**Exercise description**: Using the records below, copy every line that holds the string "named".

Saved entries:
= Beginning of Section =
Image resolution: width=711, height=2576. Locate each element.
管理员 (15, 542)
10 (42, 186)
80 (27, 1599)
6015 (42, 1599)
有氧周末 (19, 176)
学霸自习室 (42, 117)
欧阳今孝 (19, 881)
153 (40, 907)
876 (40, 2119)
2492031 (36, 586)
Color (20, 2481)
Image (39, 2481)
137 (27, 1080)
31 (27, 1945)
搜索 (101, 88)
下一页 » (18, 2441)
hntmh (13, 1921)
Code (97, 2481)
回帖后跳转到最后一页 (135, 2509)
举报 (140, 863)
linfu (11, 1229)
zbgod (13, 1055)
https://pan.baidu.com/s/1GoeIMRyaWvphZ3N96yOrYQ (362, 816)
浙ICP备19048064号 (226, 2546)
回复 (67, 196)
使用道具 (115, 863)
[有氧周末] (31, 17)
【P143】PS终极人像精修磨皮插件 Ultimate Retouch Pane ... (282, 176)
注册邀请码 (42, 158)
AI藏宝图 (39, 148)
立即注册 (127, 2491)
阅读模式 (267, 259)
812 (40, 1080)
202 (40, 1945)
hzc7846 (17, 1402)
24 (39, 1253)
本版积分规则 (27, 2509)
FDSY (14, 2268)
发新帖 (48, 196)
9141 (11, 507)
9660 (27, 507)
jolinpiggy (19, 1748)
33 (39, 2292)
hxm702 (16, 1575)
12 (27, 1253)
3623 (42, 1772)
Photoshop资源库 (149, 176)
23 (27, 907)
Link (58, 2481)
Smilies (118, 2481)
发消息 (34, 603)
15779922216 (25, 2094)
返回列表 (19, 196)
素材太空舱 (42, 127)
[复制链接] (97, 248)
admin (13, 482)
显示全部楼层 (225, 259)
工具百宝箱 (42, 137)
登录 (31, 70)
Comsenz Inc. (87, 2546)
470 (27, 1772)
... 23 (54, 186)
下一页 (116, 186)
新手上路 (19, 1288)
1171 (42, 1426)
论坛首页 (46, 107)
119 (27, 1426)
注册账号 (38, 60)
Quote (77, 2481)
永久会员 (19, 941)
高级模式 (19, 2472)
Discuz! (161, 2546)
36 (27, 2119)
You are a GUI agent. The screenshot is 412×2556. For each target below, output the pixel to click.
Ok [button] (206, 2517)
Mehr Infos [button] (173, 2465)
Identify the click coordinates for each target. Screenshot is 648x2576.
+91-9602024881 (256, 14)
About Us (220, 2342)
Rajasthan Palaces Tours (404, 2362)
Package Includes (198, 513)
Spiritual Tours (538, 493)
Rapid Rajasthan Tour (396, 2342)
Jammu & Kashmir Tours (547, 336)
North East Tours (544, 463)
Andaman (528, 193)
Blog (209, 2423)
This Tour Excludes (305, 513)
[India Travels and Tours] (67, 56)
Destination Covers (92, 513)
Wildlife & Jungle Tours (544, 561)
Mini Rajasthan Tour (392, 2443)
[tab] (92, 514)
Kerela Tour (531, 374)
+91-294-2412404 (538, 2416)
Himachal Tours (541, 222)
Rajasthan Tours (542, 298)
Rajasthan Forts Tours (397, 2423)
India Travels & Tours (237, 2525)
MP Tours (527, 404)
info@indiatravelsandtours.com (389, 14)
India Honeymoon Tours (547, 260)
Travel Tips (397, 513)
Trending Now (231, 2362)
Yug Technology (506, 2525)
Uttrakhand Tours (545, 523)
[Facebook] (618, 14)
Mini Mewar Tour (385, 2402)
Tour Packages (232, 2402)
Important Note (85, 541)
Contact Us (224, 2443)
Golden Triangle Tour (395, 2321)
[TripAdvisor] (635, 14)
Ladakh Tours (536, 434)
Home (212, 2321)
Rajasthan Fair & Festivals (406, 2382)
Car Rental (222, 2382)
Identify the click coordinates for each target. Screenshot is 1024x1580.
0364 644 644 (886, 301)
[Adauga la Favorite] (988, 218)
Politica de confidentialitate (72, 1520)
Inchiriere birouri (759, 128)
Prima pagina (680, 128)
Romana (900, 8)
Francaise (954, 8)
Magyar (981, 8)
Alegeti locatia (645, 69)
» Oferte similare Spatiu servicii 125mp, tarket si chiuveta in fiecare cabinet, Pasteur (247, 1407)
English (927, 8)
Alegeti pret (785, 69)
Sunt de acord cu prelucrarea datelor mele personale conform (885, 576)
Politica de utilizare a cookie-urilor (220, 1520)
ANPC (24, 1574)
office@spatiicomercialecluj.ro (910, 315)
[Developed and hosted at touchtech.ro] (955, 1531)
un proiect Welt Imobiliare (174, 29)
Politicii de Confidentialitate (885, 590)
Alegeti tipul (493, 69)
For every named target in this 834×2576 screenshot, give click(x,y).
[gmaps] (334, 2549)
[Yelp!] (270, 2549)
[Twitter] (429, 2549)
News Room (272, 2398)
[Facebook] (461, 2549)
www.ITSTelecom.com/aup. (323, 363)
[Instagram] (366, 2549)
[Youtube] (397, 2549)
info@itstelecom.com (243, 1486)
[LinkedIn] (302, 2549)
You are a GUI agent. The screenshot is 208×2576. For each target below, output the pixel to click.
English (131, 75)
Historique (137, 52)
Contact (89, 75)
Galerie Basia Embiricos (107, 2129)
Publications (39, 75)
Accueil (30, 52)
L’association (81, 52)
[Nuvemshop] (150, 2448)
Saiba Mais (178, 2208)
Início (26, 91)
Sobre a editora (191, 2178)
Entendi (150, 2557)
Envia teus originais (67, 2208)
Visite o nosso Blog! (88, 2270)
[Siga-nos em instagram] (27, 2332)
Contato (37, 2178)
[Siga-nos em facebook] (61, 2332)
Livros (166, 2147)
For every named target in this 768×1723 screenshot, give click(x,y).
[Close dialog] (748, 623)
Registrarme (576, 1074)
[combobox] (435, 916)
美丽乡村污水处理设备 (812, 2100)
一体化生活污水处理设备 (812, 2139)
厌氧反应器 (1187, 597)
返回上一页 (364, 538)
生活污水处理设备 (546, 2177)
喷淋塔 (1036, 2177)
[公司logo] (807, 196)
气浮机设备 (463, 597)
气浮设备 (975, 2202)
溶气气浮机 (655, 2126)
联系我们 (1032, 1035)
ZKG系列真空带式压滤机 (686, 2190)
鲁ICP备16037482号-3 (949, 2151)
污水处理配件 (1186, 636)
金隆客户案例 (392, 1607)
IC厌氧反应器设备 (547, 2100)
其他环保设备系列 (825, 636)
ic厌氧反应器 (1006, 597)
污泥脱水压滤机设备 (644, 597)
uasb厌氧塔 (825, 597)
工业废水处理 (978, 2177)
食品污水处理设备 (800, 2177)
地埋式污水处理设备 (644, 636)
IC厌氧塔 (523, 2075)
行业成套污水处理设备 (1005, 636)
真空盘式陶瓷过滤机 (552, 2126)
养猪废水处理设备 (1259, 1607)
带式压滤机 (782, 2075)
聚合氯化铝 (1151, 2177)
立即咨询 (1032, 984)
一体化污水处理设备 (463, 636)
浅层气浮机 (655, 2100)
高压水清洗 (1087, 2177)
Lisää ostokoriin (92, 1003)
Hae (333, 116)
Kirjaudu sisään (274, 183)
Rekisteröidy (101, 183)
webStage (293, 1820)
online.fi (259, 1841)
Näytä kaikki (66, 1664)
= End of Section =
**Result of this exercise**:
For every named target in this 834×2576 screenshot, give click(x,y).
For every named target in this 768×1723 screenshot, give click(x,y).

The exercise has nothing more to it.